- Stored records
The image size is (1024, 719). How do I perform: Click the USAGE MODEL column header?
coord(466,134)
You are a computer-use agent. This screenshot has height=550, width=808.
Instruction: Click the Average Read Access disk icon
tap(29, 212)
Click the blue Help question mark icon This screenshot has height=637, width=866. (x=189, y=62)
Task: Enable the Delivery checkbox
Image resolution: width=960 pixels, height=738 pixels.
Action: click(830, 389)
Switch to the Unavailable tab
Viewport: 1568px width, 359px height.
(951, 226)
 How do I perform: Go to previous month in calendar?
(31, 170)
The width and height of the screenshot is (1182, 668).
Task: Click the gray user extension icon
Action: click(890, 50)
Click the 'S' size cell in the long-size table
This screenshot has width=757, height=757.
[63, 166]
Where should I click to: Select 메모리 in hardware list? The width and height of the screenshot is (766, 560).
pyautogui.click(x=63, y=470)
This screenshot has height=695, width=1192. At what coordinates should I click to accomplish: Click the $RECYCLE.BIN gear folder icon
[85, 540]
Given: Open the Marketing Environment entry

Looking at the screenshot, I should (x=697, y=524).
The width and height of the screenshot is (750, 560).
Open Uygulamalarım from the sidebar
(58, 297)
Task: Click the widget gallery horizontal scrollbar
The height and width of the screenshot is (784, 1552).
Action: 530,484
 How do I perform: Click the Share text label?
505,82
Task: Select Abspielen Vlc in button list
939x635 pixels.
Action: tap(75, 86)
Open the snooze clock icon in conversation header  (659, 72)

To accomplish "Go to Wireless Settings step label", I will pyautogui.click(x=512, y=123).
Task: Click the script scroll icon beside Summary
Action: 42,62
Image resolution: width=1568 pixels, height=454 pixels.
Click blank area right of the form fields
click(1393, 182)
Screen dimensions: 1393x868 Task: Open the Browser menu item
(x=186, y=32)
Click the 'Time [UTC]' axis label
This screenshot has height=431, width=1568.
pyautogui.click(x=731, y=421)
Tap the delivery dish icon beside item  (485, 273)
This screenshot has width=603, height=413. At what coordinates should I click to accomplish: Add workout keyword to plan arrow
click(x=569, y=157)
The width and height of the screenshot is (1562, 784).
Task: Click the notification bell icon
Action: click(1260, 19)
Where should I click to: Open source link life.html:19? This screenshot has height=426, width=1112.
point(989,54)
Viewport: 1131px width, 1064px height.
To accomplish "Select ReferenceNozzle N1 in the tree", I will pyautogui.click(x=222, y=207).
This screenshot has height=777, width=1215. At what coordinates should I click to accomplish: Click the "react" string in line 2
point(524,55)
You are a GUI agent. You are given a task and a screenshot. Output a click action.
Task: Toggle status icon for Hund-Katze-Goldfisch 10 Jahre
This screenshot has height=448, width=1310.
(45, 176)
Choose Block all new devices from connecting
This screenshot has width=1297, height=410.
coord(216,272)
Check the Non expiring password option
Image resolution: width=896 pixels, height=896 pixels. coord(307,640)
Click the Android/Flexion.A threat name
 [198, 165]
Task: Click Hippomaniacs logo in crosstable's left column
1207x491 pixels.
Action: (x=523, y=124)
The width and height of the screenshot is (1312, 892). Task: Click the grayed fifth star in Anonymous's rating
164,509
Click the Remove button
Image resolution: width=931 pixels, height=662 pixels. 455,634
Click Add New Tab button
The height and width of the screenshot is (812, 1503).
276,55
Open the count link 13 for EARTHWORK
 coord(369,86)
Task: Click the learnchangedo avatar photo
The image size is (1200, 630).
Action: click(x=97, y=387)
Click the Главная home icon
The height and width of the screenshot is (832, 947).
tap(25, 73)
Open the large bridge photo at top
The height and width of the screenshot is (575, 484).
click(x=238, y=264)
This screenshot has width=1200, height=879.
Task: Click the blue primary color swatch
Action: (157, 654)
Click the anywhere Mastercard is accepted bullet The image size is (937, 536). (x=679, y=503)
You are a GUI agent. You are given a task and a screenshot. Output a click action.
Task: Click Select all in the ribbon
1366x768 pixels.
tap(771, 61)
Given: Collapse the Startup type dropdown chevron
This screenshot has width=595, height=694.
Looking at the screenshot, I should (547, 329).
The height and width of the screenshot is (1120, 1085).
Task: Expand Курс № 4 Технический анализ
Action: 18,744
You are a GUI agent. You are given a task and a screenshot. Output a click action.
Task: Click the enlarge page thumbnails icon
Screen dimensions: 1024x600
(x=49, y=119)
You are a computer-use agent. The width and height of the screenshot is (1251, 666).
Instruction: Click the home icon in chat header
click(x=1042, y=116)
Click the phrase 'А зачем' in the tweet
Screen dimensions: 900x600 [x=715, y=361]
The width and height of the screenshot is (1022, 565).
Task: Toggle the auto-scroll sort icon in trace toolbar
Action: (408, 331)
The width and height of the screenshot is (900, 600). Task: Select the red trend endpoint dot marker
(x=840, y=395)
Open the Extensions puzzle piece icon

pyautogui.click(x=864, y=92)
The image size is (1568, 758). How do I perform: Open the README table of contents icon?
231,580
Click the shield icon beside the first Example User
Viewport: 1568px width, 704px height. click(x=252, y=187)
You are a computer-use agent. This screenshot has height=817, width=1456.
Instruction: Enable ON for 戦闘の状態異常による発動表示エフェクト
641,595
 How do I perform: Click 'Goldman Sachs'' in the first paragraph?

- DIRECTIONS FOR THIS TASK
Using only the entries above, output the line with "Tap the delivery", the line with "Click the anywhere", and all lines between them, exactly as they stand.

- ANSWER BOX
Tap the delivery dish icon beside item  (485, 273)
This screenshot has width=603, height=413. At what coordinates should I click to accomplish: Add workout keyword to plan arrow
click(x=569, y=157)
The width and height of the screenshot is (1562, 784).
Task: Click the notification bell icon
Action: click(1260, 19)
Where should I click to: Open source link life.html:19? This screenshot has height=426, width=1112.
point(989,54)
Viewport: 1131px width, 1064px height.
To accomplish "Select ReferenceNozzle N1 in the tree", I will pyautogui.click(x=222, y=207).
This screenshot has height=777, width=1215. At what coordinates should I click to accomplish: Click the "react" string in line 2
point(524,55)
You are a GUI agent. You are given a task and a screenshot. Output a click action.
Task: Toggle status icon for Hund-Katze-Goldfisch 10 Jahre
This screenshot has height=448, width=1310.
(45, 176)
Choose Block all new devices from connecting
This screenshot has width=1297, height=410.
coord(216,272)
Check the Non expiring password option
Image resolution: width=896 pixels, height=896 pixels. coord(307,640)
Click the Android/Flexion.A threat name
 [198, 165]
Task: Click Hippomaniacs logo in crosstable's left column
1207x491 pixels.
Action: (x=523, y=124)
The width and height of the screenshot is (1312, 892). Task: Click the grayed fifth star in Anonymous's rating
164,509
Click the Remove button
Image resolution: width=931 pixels, height=662 pixels. 455,634
Click Add New Tab button
The height and width of the screenshot is (812, 1503).
276,55
Open the count link 13 for EARTHWORK
 coord(369,86)
Task: Click the learnchangedo avatar photo
The image size is (1200, 630).
Action: click(x=97, y=387)
Click the Главная home icon
The height and width of the screenshot is (832, 947).
tap(25, 73)
Open the large bridge photo at top
The height and width of the screenshot is (575, 484).
click(x=238, y=264)
This screenshot has width=1200, height=879.
Task: Click the blue primary color swatch
Action: (157, 654)
Click the anywhere Mastercard is accepted bullet The image size is (937, 536). (x=679, y=503)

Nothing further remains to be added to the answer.